German Babies Can Now Be Registered as Female, Male or Indeterminate
From NPR:
A German law takes effect today that establishes a third gender option for parents filling out birth certificates for newborn babies. They can choose “indeterminate” if the child shows both male and female characteristics. The parents will make that choice by leaving the boxes for male and female genders blank. The new law is meant to avoid the need to label an intersex baby as male or female before the child is old enough to decide.
The child could also opt to remain classified as intersex.
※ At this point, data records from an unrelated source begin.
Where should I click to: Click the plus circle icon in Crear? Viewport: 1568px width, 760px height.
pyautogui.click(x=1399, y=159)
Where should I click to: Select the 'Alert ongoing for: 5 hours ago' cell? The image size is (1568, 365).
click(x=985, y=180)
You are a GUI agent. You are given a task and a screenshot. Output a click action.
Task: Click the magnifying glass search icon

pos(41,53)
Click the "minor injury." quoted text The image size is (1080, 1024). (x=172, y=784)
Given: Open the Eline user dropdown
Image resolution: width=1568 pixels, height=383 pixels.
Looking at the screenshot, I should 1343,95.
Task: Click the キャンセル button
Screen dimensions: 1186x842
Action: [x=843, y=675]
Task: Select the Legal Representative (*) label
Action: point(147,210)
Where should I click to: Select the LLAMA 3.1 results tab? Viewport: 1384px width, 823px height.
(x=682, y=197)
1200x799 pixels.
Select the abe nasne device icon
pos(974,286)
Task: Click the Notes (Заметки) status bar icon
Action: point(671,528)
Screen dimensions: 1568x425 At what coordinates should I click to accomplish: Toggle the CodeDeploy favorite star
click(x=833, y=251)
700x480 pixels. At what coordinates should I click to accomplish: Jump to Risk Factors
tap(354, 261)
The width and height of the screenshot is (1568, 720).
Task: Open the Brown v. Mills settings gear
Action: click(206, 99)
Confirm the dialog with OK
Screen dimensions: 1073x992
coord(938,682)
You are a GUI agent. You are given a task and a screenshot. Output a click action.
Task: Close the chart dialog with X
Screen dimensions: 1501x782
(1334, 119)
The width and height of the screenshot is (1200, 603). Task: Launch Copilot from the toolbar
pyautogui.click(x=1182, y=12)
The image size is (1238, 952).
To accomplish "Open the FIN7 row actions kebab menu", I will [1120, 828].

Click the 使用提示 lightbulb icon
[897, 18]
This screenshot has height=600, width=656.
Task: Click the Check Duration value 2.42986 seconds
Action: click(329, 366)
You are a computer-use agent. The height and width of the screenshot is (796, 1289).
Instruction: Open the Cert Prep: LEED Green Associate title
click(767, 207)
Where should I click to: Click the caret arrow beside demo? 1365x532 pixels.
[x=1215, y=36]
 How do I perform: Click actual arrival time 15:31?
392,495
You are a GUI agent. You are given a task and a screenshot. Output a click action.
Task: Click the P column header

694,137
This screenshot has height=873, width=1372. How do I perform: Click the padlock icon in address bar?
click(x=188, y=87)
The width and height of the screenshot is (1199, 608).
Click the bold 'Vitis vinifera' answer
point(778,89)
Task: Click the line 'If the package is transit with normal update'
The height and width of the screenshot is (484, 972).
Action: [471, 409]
German passports “will soon be allowed to have an ‘X’ in the gender field, according to a spokesman for the interior ministry,”Agence France-Presse says.
Although Germany is the first country in Europe to allow a third gender option (India, Nepal and Pakistan already do), the new law has already come under criticism for not going far enough; German advocacy groups are more concerned with the prevention of unnecessary surgeries on infants born with intersex characteristics, a population that comprises as many as 1 in 2000 births. (And, I’m down my second Wikipedia hole of the morning already: the sworn virgins of Albania, if participating in a blood feud, would have their deaths counted as a full male death rather than the half-death of a woman, which seems… fair??)
In other global gender news, here’s the BBC’s ranking of countries by gender gap: the best place to be a woman is still Scandinavia, but the inter-regional variance is fascinating to look at, and a few countries at the top of the list may surprise you. (For this link, I thank my mother and technical motherland, the former having texted it to me with the note “Look at the Philippines!”)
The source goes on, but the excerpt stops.